Sábado, 20 de dezembro de 2014 - 10h10
Por Marli Gonçalves
Aqui em São Paulo, reparei nisso outro dia, estão abrindo mais óticas do que, sei lá, farmácias ou outras bibocas. Tem quarteirões com mais de três, quatro, às vezes uma do lado da outra, inclusive nas áreas mais nobres, e onde só uma armação pode custar os olhos da cara, para aproveitar o trocadilho. Será que o povo está míope, ou está vendo agora que não pode mais fechar os olhos para a realidade dura que bate, toc toc toc na porta? Olhe no olho mágico.
Há meses, quando a gente falava que a coisa já estava ficando feia, descontrolada, corrupa pra tudo quanto é lado, chamegos no poder, era chamado de arauto do mal, dragão, pessimista, xingado de tucano e mau brasileiro. Ainda tem uns gatos pingados por aí que teimam em manter a birra pós-eleitoral, mas só para não perder a pose ou o dinheirinho que recebem para cegar, porque a crise está tocando a campainha da casa de todos, e não dá mais para negar, tapar o olho mágico, botar corrente na porta, ficar quietinho fazendo que não está ali, em casa. Já viram uma temporada de fim de ano como essa?
Não sei por que acabei associando esse desembaçamento necessário - até para que consigamos mudar as coisas - com o aumento do número de óticas neste grande centro urbano paulista, e que acredito não seja só aqui esse incremento. Não deve ter a ver diretamente, mas sabem como é, não? Para crônicas a gente sai por aí catando assuntos, ocorridos, palavras.

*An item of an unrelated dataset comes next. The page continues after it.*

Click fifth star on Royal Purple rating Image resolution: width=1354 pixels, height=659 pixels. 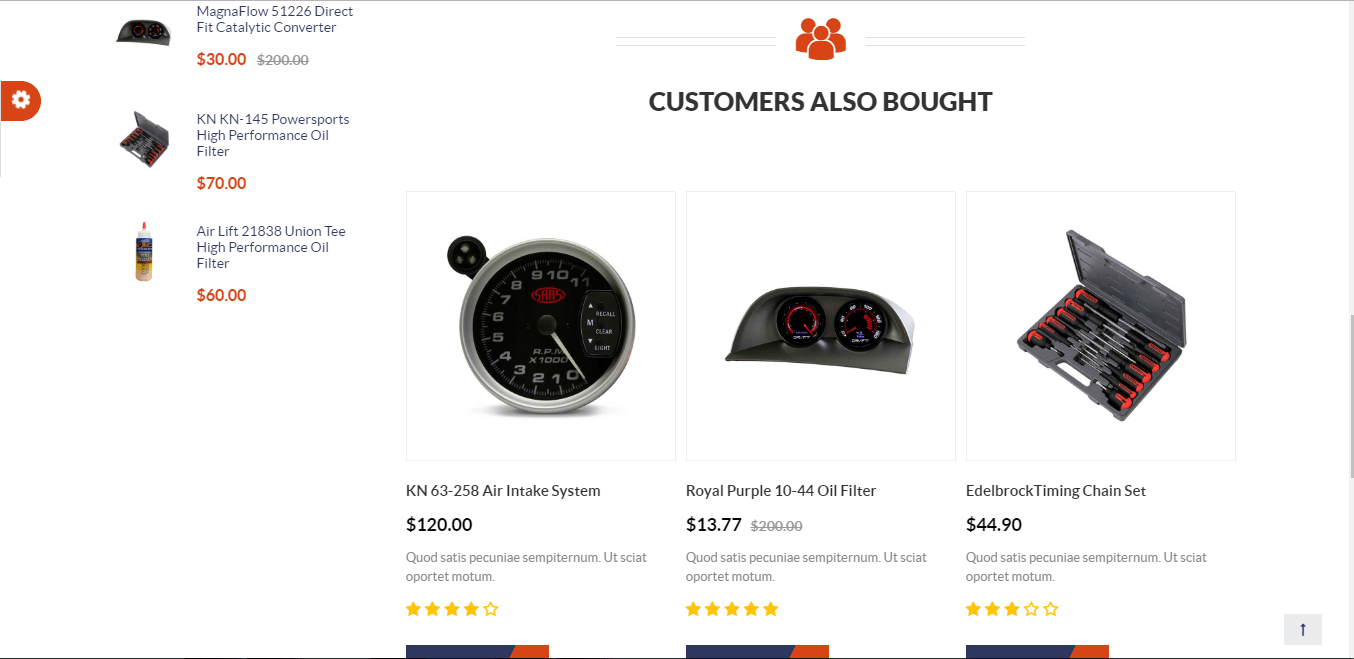[x=770, y=609]
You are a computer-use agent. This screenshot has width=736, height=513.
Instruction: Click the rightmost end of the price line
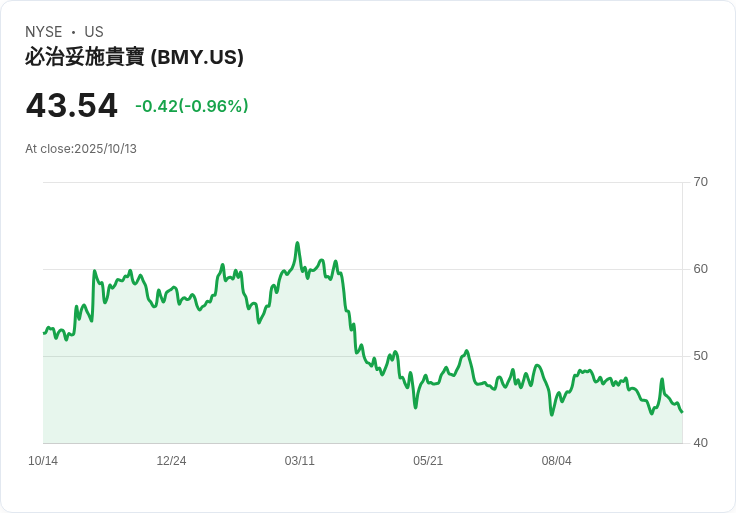pyautogui.click(x=681, y=412)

Mas motivos têm. Se não tivesse aumentado o mercado, isso não ocorreria. Já vinha degringolando, mas de um ano para cá a minha visão deu uma caída considerável, e agora terei de virar quatro-olhos, usar os famosos para perto e para longe, para frente e avante. Viver o mundo digital muitas horas por dia cobra um preço bem alto. A perda de visão me parece que é um dos maiores males; claro além do LER, aquela dor do esforço repetitivo que inutiliza mãos e braços, e colunas vertebrais entortadas por cadeiras ou por manter o pescoço curvado olhando celulares e o mundo passando ligeiro pelas redes virtuais sociais.

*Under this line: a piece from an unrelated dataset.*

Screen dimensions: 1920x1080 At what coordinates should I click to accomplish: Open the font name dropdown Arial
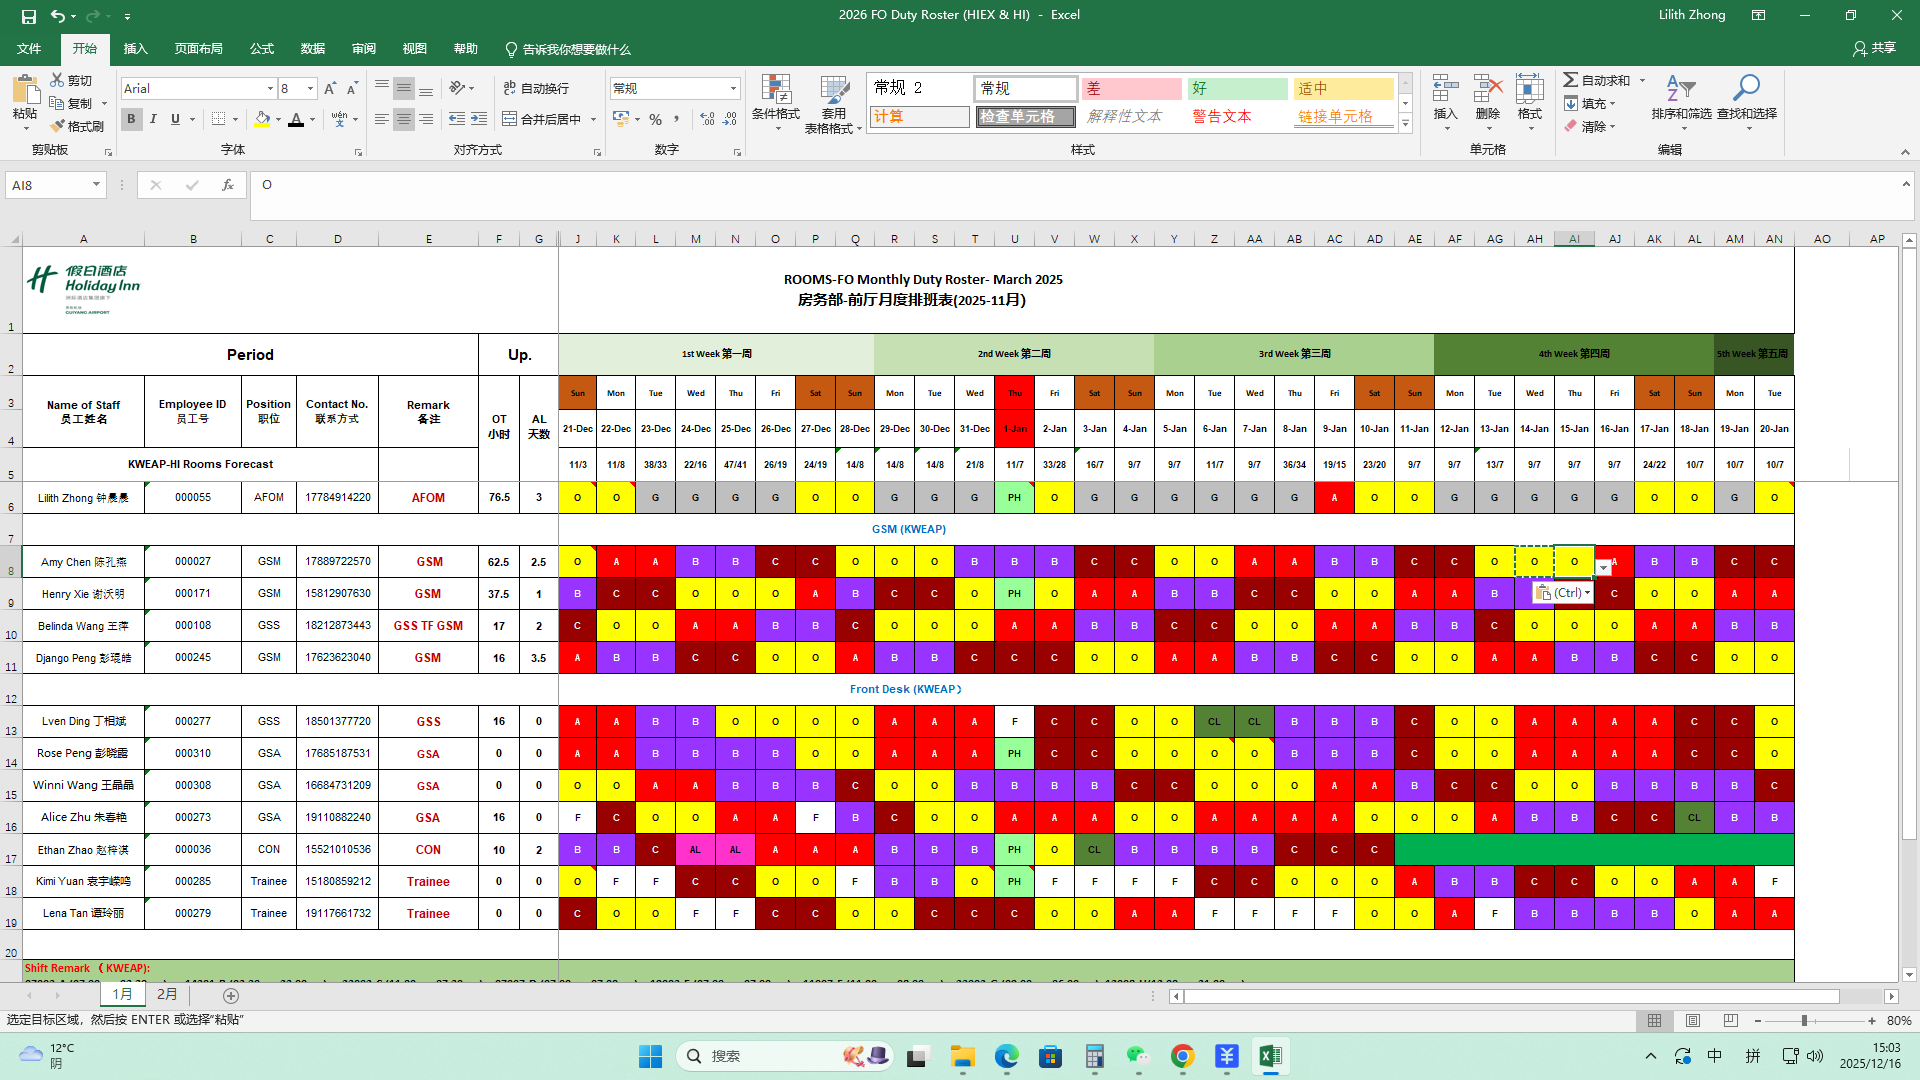point(270,89)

O resultado inicial dessa minha comprinha obrigatória já é uma conta para pagar até o fim do ano que vem, mesmo que a armação que tive de escolher tenha de ter sido mais quenguinha. Acreditem, as lentes saíram muito mais caro do que eu poderia prever.
Sei que também é falta de ver horizonte, entendido de forma literal ou abstrata. Os olhos, na cidade grande, estão sendo sempre barrados, por motivos ou prédios, difícil se enxergar ao longe e enxergar é algo amplo, mais que ver, mais que avistar. É prestar atenção. Ser capaz de distinguir as coisas, e até se antecipar a elas, prever. É poder considerar. (Será por isso, me ocorre agora, que a personificação da Justiça seja aquela moça de olhos vendados?)

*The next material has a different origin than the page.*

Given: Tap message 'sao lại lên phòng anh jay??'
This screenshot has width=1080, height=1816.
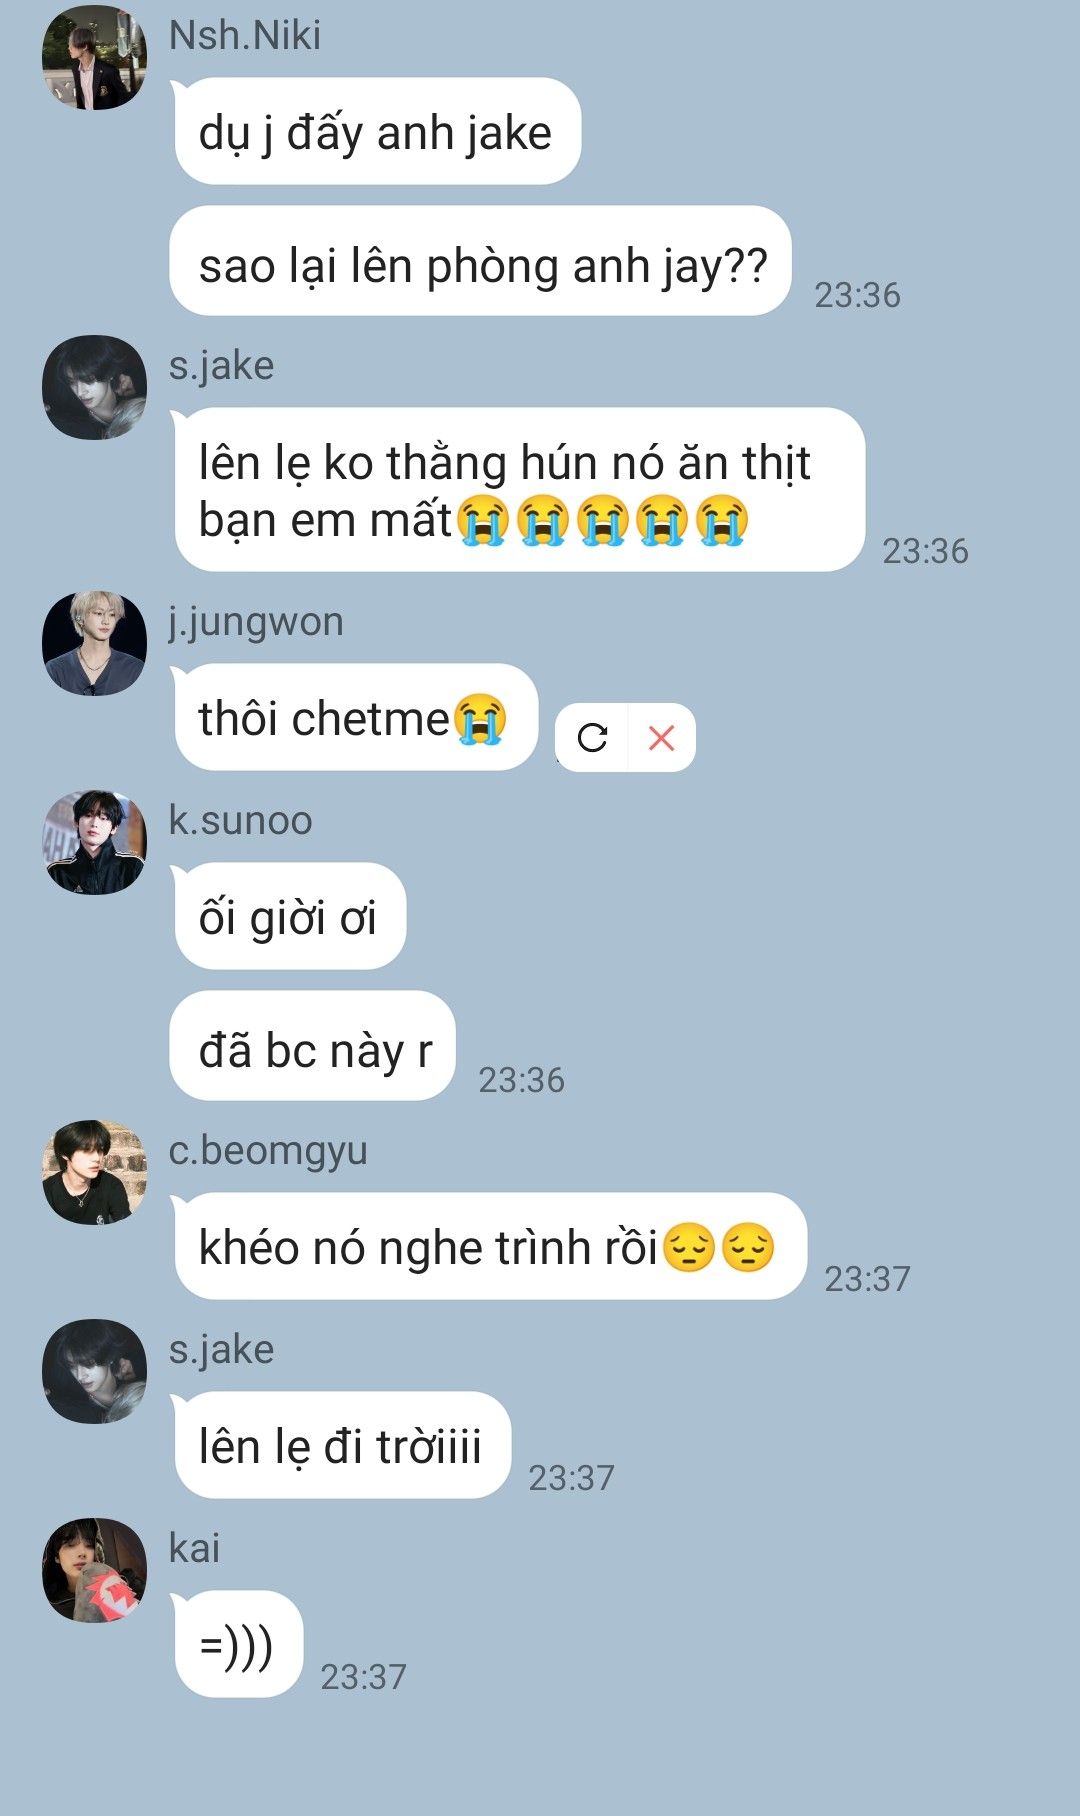Looking at the screenshot, I should pyautogui.click(x=481, y=261).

Pelas lentes, variadas sejam elas, podemos ver e, se escuras forem, podemos até esconder o lado para o qual olhamos. Um olho no peixe e outro no gato, como diz o dito popular; ou aquele outro dito, quem vê cara não vê coração (me lembra a Petrobras e sua presidente). O que os olhos não veem o coração não sente (até que seja descoberto como foi apunhalado). Longe dos olhos, perto do coração já e coisa mais poética, a mim lembra até música que um dia me foi dedicada, bela perdida no tempo.
Dá para ir longe olhando por esses ângulos, nessas frestas, brecheiragens de nossos dias. Mas para a gente olhar para fora, tem uma inflexão espelhada, o enxergar-se.
É um exercício a fazer ano que vem. E aproveitar e enxergar-nos uns aos outros.
São Paulo, sob várias óticas, 2014-2015
Marli Gonçalves é jornalista - Ver pontos pretos, ou moscas volantes, como chama esse negócio, não é legal. E pontos luminosos, aqueles muito loucos que aparecem, se acontecer muito é melhor falar com o médico. É o cérebro mandando algum sinal para você ver.